**EXERCISE TASK:**
Turn the lines of the dataset excerpt below into a Markdown table with a column named n for the row number and a column named Line for the line itself, leaving out any blank lines.

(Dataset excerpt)
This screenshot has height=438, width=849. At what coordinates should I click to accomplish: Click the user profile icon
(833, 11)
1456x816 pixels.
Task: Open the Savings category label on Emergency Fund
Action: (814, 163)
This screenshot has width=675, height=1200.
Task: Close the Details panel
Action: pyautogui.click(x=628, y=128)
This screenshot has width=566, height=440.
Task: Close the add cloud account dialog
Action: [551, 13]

**TASK OUTPUT:**
| n | Line |
|---|---|
| 1 | This screenshot has height=438, width=849. At what coordinates should I click to accomplish: Click the user profile icon |
| 2 | (833, 11) |
| 3 | 1456x816 pixels. |
| 4 | Task: Open the Savings category label on Emergency Fund |
| 5 | Action: (814, 163) |
| 6 | This screenshot has width=675, height=1200. |
| 7 | Task: Close the Details panel |
| 8 | Action: pyautogui.click(x=628, y=128) |
| 9 | This screenshot has width=566, height=440. |
| 10 | Task: Close the add cloud account dialog |
| 11 | Action: [551, 13] |